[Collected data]
------------------------------------------------------------

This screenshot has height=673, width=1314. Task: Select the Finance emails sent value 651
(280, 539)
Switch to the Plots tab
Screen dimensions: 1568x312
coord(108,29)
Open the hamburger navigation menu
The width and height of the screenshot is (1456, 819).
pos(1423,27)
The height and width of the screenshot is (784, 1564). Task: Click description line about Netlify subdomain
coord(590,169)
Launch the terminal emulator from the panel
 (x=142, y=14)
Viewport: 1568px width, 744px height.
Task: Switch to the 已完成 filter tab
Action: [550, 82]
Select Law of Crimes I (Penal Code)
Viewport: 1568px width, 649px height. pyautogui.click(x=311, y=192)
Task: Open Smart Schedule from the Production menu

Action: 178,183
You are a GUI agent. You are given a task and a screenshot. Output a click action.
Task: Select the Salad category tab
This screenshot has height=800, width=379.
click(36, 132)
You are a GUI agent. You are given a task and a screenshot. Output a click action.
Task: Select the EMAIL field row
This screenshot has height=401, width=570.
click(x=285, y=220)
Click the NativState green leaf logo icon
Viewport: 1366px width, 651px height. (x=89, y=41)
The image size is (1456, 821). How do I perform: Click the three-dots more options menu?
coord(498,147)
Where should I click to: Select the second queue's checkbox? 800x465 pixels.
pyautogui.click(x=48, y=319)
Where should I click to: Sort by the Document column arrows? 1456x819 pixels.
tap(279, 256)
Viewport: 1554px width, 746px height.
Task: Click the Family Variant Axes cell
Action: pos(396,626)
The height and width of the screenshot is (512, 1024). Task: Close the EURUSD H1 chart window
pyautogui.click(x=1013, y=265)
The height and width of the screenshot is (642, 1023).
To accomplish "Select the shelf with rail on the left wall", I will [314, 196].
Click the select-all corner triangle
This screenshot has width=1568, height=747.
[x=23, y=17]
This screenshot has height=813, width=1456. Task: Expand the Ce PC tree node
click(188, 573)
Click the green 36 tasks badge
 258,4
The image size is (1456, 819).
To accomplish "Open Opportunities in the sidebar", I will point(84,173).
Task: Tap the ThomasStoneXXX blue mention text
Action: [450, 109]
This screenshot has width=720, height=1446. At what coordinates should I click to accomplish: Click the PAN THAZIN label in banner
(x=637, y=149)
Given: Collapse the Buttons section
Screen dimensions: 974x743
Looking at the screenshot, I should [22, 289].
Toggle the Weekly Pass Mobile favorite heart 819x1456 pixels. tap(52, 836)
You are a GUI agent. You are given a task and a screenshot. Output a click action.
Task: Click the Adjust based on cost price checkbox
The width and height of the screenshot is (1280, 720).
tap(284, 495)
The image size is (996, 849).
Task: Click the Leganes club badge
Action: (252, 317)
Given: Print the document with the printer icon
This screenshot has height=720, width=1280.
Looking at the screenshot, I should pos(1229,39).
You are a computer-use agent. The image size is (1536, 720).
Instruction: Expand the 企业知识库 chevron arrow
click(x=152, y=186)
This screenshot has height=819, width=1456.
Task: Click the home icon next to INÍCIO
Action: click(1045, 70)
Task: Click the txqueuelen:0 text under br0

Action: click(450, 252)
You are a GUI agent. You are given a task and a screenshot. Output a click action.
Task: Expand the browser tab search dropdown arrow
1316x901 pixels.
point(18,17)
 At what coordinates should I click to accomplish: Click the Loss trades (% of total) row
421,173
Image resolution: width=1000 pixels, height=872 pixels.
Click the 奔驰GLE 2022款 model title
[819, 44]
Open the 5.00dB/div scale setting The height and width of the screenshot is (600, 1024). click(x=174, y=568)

------------------------------------------------------------

■ **TO BE DONE**
Reproduce the listing above, swapping every "GUI agent" for "interface agent" and leaving the rest unchanged.

■ **SOLUTION TO THIS PROBLEM**
This screenshot has height=673, width=1314. Task: Select the Finance emails sent value 651
(280, 539)
Switch to the Plots tab
Screen dimensions: 1568x312
coord(108,29)
Open the hamburger navigation menu
The width and height of the screenshot is (1456, 819).
pos(1423,27)
The height and width of the screenshot is (784, 1564). Task: Click description line about Netlify subdomain
coord(590,169)
Launch the terminal emulator from the panel
 (x=142, y=14)
Viewport: 1568px width, 744px height.
Task: Switch to the 已完成 filter tab
Action: [550, 82]
Select Law of Crimes I (Penal Code)
Viewport: 1568px width, 649px height. pyautogui.click(x=311, y=192)
Task: Open Smart Schedule from the Production menu

Action: 178,183
You are a interface agent. You are given a task and a screenshot. Output a click action.
Task: Select the Salad category tab
This screenshot has height=800, width=379.
click(36, 132)
You are a interface agent. You are given a task and a screenshot. Output a click action.
Task: Select the EMAIL field row
This screenshot has height=401, width=570.
click(x=285, y=220)
Click the NativState green leaf logo icon
Viewport: 1366px width, 651px height. (x=89, y=41)
The image size is (1456, 821). How do I perform: Click the three-dots more options menu?
coord(498,147)
Where should I click to: Select the second queue's checkbox? 800x465 pixels.
pyautogui.click(x=48, y=319)
Where should I click to: Sort by the Document column arrows? 1456x819 pixels.
tap(279, 256)
Viewport: 1554px width, 746px height.
Task: Click the Family Variant Axes cell
Action: pos(396,626)
The height and width of the screenshot is (512, 1024). Task: Close the EURUSD H1 chart window
pyautogui.click(x=1013, y=265)
The height and width of the screenshot is (642, 1023).
To accomplish "Select the shelf with rail on the left wall", I will [314, 196].
Click the select-all corner triangle
This screenshot has width=1568, height=747.
[x=23, y=17]
This screenshot has height=813, width=1456. Task: Expand the Ce PC tree node
click(188, 573)
Click the green 36 tasks badge
 258,4
The image size is (1456, 819).
To accomplish "Open Opportunities in the sidebar", I will point(84,173).
Task: Tap the ThomasStoneXXX blue mention text
Action: [450, 109]
This screenshot has width=720, height=1446. At what coordinates should I click to accomplish: Click the PAN THAZIN label in banner
(x=637, y=149)
Given: Collapse the Buttons section
Screen dimensions: 974x743
Looking at the screenshot, I should [22, 289].
Toggle the Weekly Pass Mobile favorite heart 819x1456 pixels. tap(52, 836)
You are a interface agent. You are given a task and a screenshot. Output a click action.
Task: Click the Adjust based on cost price checkbox
The width and height of the screenshot is (1280, 720).
tap(284, 495)
The image size is (996, 849).
Task: Click the Leganes club badge
Action: (252, 317)
Given: Print the document with the printer icon
This screenshot has height=720, width=1280.
Looking at the screenshot, I should pos(1229,39).
You are a computer-use agent. The image size is (1536, 720).
Instruction: Expand the 企业知识库 chevron arrow
click(x=152, y=186)
This screenshot has height=819, width=1456.
Task: Click the home icon next to INÍCIO
Action: click(1045, 70)
Task: Click the txqueuelen:0 text under br0

Action: click(450, 252)
You are a interface agent. You are given a task and a screenshot. Output a click action.
Task: Expand the browser tab search dropdown arrow
1316x901 pixels.
point(18,17)
 At what coordinates should I click to accomplish: Click the Loss trades (% of total) row
421,173
Image resolution: width=1000 pixels, height=872 pixels.
Click the 奔驰GLE 2022款 model title
[819, 44]
Open the 5.00dB/div scale setting The height and width of the screenshot is (600, 1024). click(x=174, y=568)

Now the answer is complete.